Es por eso que su actitud es la triada que completa ese momento histórico. El pequeño país tuvo la osadía de ponerse de pie frente al Imperio, a lo menos por una vez en su historia. Y las consecuencias fueron terribles. El país y la gente humilde tuvieron la osadía –segunda osadía- de sacudir la esclavitud feudal, el servicio personal pegado a la servidumbre de la tierra, impuesto desde la Conquista por los antiguos encomenderos. Y las consecuencias también fueron horribles. Cuando se escriba con calma la historia del siglo veinte veremos que estas dos ocasiones han sido las determinantes de nuestra historia moderna.

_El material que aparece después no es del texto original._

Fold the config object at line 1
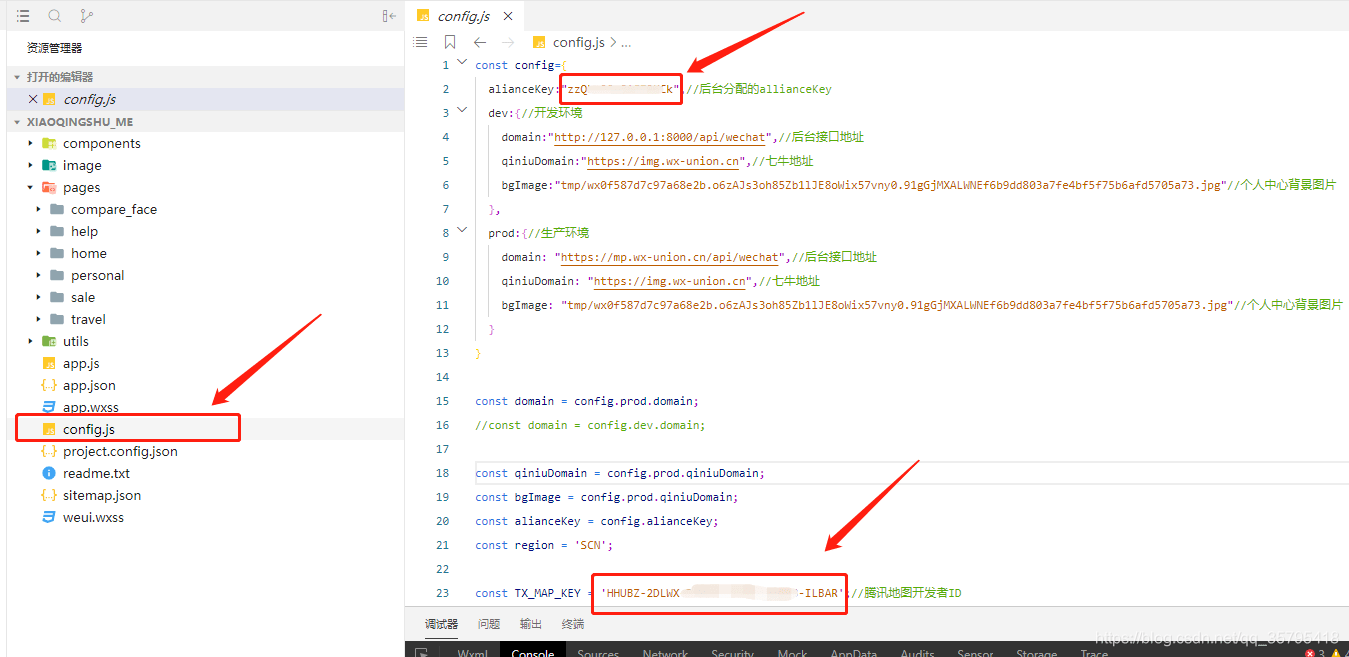Image resolution: width=1349 pixels, height=657 pixels. 461,63
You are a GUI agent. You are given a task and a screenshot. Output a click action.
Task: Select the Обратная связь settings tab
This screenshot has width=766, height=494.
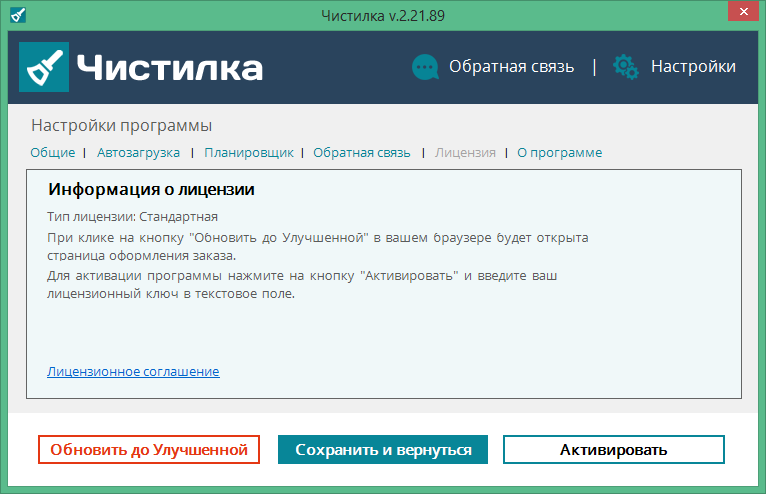362,153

Y la tercera fue la actitud personal del Presidente al morir en La Moneda a la que había ingresado esa tarde al son de Alexander Nevsky. Ese valor heroico – la palabra pareciera ya fuera de moda- hizo que nuestra historia fuera digna, siga siendo moral y ética, y que tuviese sentido que tanta gente fuese quedando en el camino…y que tanta gente, sobre todo joven -que no vivió ese momento pero lo tiene presente- pisen las calles nuevamente.. Dicen que cuando se abren los ojos no se vuelven a cerrar jamás….Quizá en estos días se esté escribiendo otra página de esa Historia Interminable, la de la dignidad, la de sacudirse los viejos yugos feudales que aún quedan de esta sociedad conservadora, autoritaria y jerárquica, …las personas jóvenes, sin saber ni cómo, ni por qué medios, mantienen la memoria, tienen la conciencia, o sub conciencia podría ser, de que es preciso luchar por estos mismos motivos…
Notas:
[1] Texto leído por José Bengoa en el Salón de Honor del antiguo Congreso Nacional, con ocasión de los 44 años del triunfo de la Unidad Popular.
[2] Alexander Nevsky film de Eisentein con música de Prokofief, 1938.